In the CPU virtualization text, which architecture is named as historically failing the Popek–Goldberg condition?

------ Excerpted text

Virtualization Series 04 — CPU Virtualization

The previous section described the vCPU model as the component that holds a guest’s processor state and arranges for it to execute. This section opens that box: how does guest code actually run on a physical CPU, what happens when it cannot, and how has the answer changed as hardware has evolved?

The chapter is organized around the question Foundations established: given the Popek–Goldberg condition, how does a VMM achieve safe and efficient guest execution on architectures that originally satisfied the condition, and on architectures that did not? Three historical regimes answer the question differently — classical trap-and-emulate, software-only workarounds for non-virtualizable architectures (binary translation, paravirtualization), and hardware-assisted virtualization (VT-x, AMD-V) — and a fourth set of concerns (vCPU scheduling, multi-vCPU guests, exit cost) cuts across all three.

Trap-and-Emulate, Revisited

The classical baseline, established in Foundations, is the trap-and-emulate discipline: the VMM runs the guest at a deprivileged CPU level; non-sensitive instructions execute natively; sensitive instructions trap into the VMM, which emulates them against the guest’s virtual machine state and resumes execution.

What this looks like in practice on a virtualizable architecture is that the VMM maintains, for each vCPU, a software representation of the guest’s privileged state — control registers, segment descriptors, page-table base, interrupt enable, current privilege level — and the trap handler translates each intercepted instruction into the appropriate read or write against that representation. A guest MOV to CR3, for example, traps; the VMM records the new guest page-table base in the vCPU’s virtual CR3, installs whatever real translation structures the new guest page table now implies, and resumes the guest. The guest believes it changed CR3; the hardware never actually saw the change.

The pattern is conceptually clean and can be implemented in a small amount of code per sensitive instruction. Two practical observations matter for what follows:

Trap cost is the dominant overhead. Each intercepted instruction costs a privilege transition, register save/restore, and dispatch. A guest workload that touches sensitive state frequently — kernel-heavy code, frequent system calls, page-table churn — pays this cost on a hot path. The history of CPU virtualization is largely the history of reducing the number of traps and reducing the cost of each one.
Trap-and-emulate is silently also doing memory virtualization. Many of the instructions that trap (MOV CR3, INVLPG, INVPCID) exist precisely because they manipulate translation. The CPU and memory components of a VMM are coupled at this layer; they are separated in this survey only for exposition.

On architectures that satisfy the Popek–Goldberg condition (System/370, MIPS, recent ARM with virtualization extensions enabled), trap-and-emulate is sufficient. On architectures that do not — historically, x86 — it is not, and the VMM must resort to one of the techniques below.

Software-Only Virtualization on Non-Virtualizable Architectures

Foundations introduced the x86 virtualization gap: a small but irreducible set of instructions that are sensitive but not privileged, and that therefore execute silently in deprivileged mode without trapping. From the mid-1990s until the introduction of VT-x in 2005, two software techniques bridged this gap. They are largely of historical interest now, but the trade-offs they reveal recur in any system that tries to virtualize without complete hardware support.

------------
------ Data

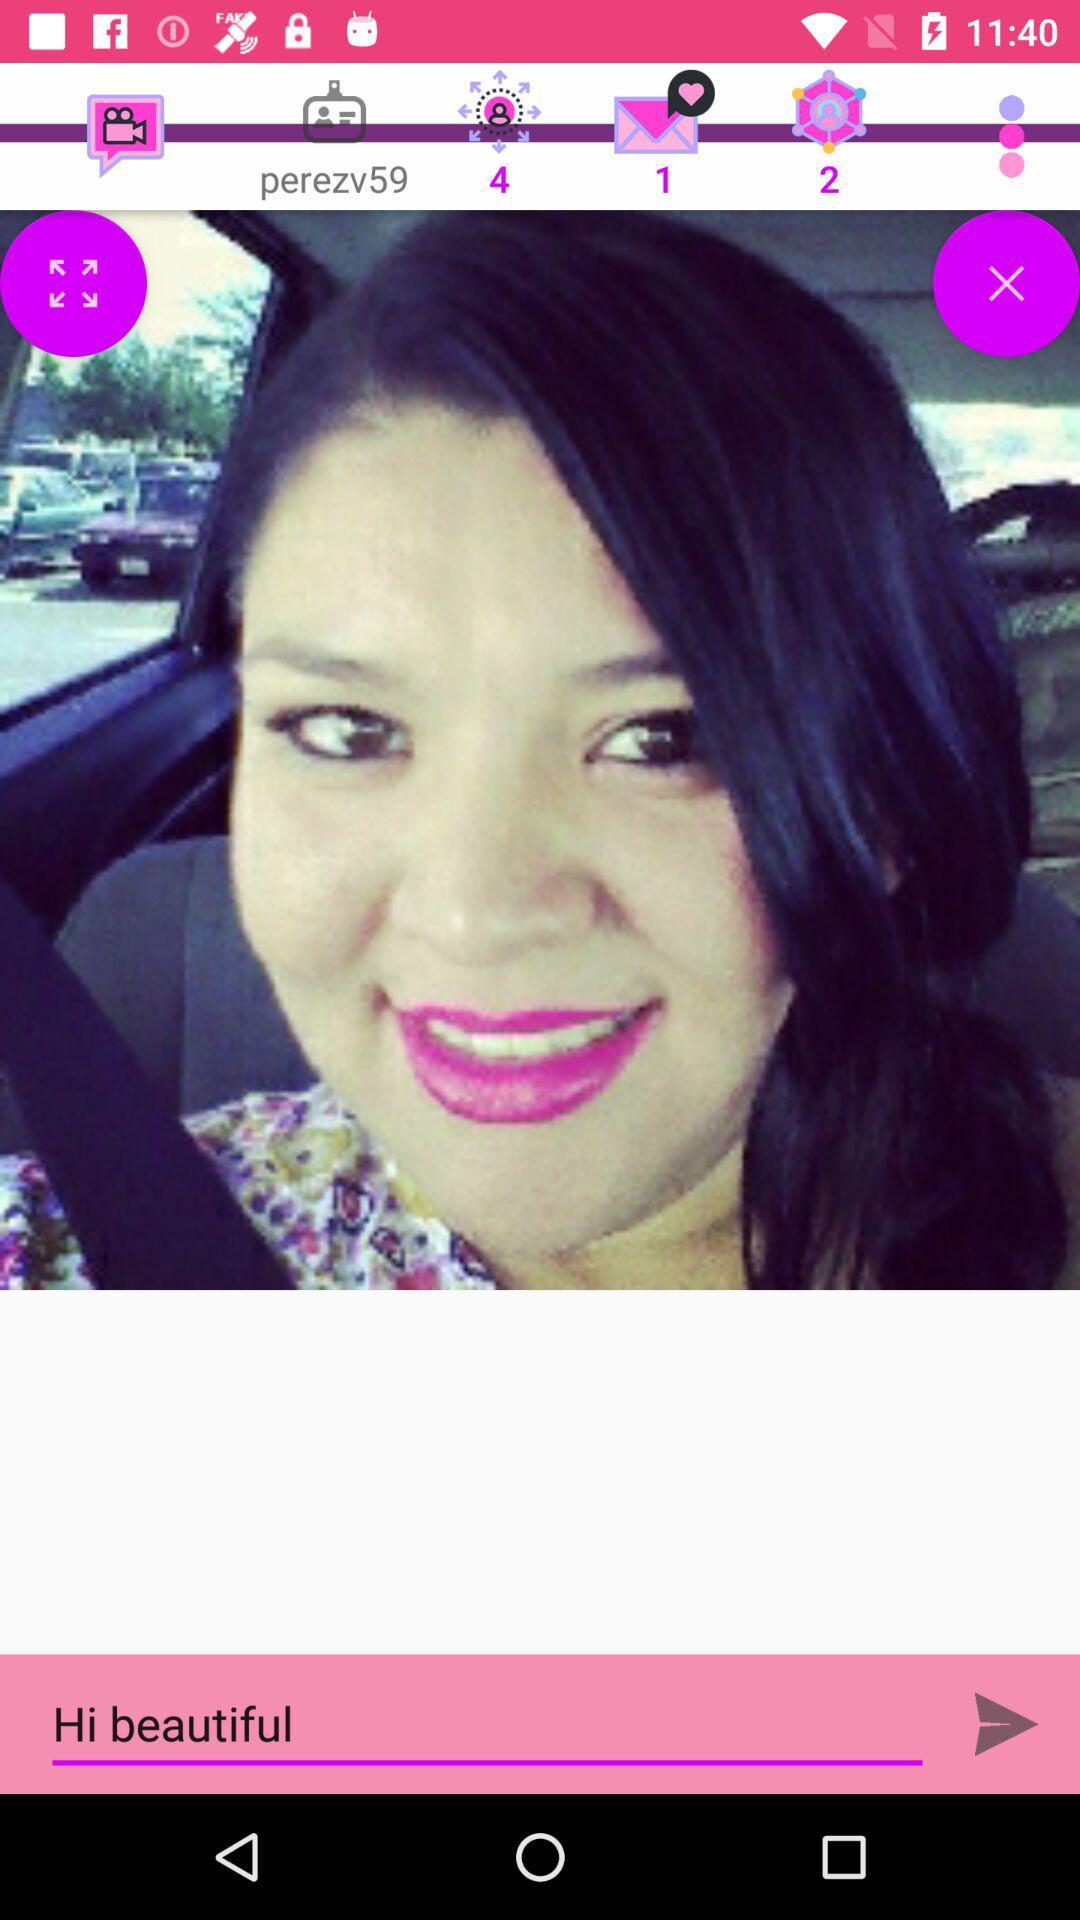 This screenshot has width=1080, height=1920. What do you see at coordinates (1006, 1723) in the screenshot?
I see `sending` at bounding box center [1006, 1723].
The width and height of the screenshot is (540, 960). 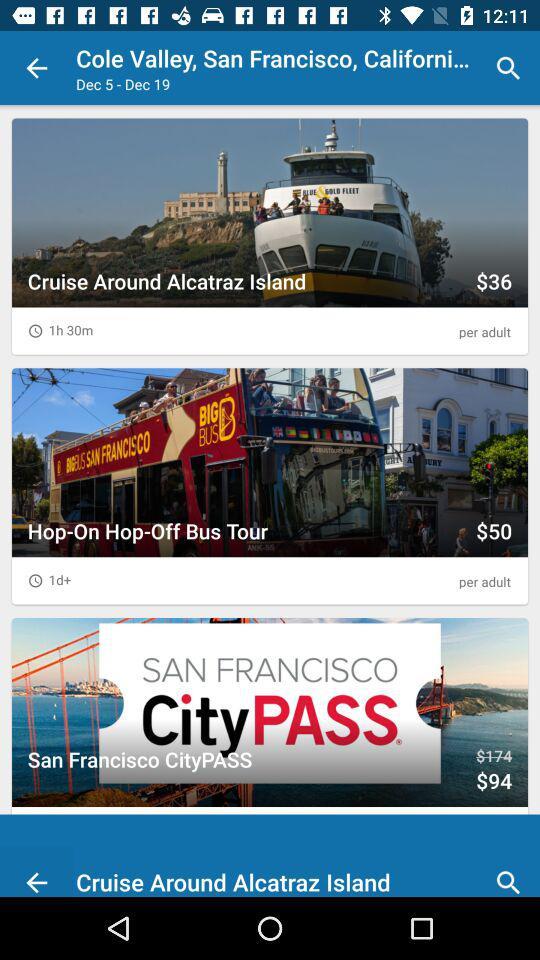 I want to click on the second thumbnail, so click(x=270, y=485).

------------

■ Correct output
x86